Everything posted here is stricktly the opinion of the poster and shall not be taken to be the official position of UNMIS, UNMISS, UN, the Norwegian Armed Forces or any other organisation whatsoever.

Wednesday 26 January 2011

Local eating

Let me start off by stating this: I'm filled to the gills right now.

WE're still on our Long Duration Patrol, and after we got back I joined a couple of the others (the LA, the SPLA NM, the fellow from Civil Affairs and one of the African UNMOs) to go grab a bite.

So we went to this brick shack with a tin roof they knew about from previous patrols, and we all had motoka (or something like that)... mashed tiny green bananas served with boiled greens and a beef stew on the side.. apparently, you mix the stew and the mash and eat it - with your fingers if you know how, with a fork if you're a silly European like me.

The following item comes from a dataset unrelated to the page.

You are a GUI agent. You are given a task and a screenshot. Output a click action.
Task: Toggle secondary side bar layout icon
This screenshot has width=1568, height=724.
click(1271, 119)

It was tasty and very filling... I might go lay in my tukul for a while to digest the meal properly...


  1. Um, what are LA and SPLA NM? So many acronyms...

    What is a tukul?

    LOL, I hope the rest of your patrol is just as 'filling'.


  2. Yeah, I do tend to scatter abbreviations and acronyms around a fair bit... part of being an officer I guess :)

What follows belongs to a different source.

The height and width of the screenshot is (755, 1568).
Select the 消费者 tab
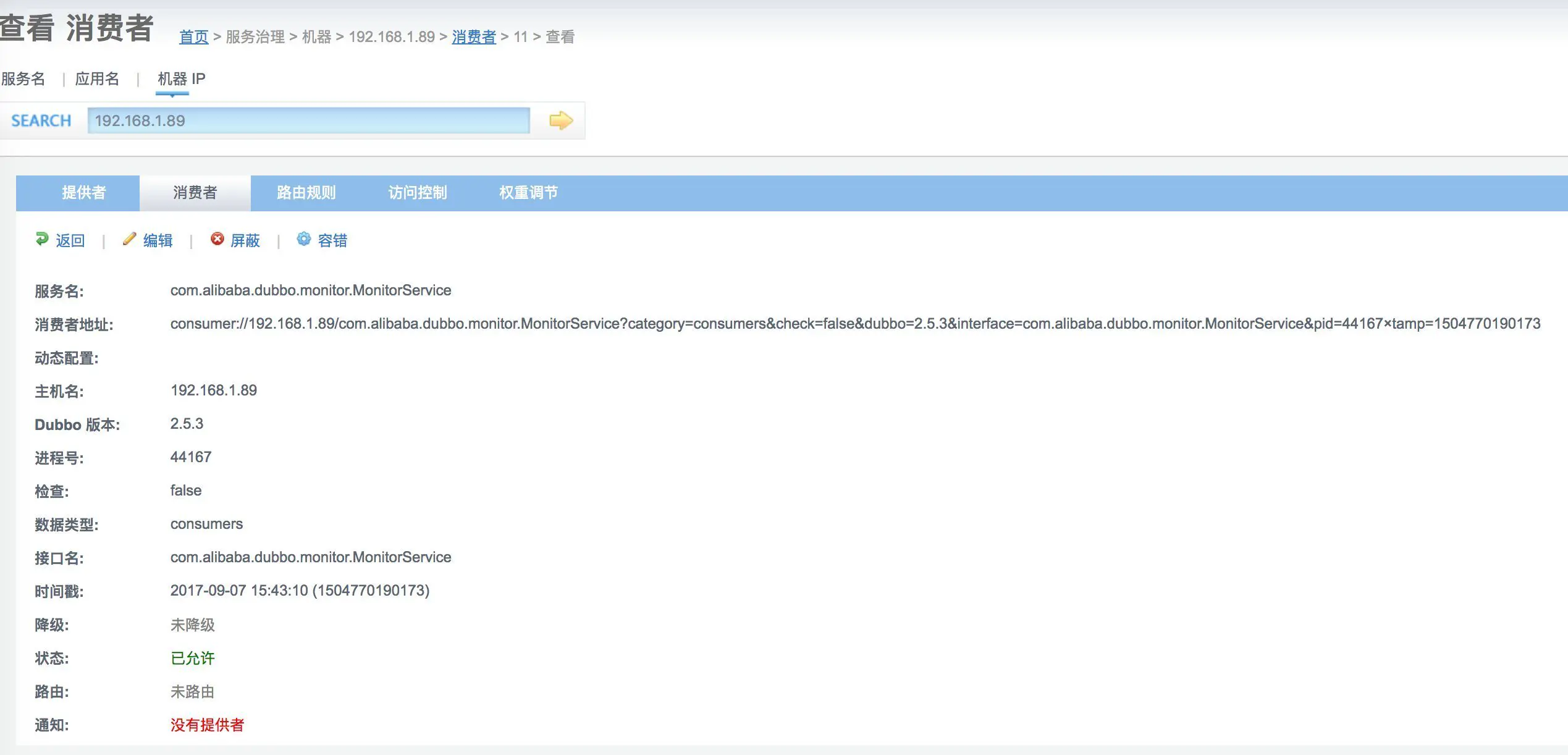pyautogui.click(x=195, y=193)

    I've put up a separate page listing some of the more common ones, which should be accessible from the top of my blog.

    As for what a tukul is.. well, the spelling varies as wildly as the size, layout and decorations, but a tukul is the traditional hut used in most of Sub-Saharan Africa: A framework of wood is covered by mud, mud bricks or a combination, and a thatch roof is placed on top. In this part of South Sudan the tukuls tends to be square, about 3-4 meters on each side and painted either yellow and black or red and black.

    The word is claimed to be an English loanword from the verb "to cool", and it would not surprise me - the tukuls tends to be a fair bit cooler on the inside than brick buildings, not to mention the tin shacks they often use as shops down here.

    Basically, any time you see a traditional mud and thatch hut in my photos, you're looking at a tukul.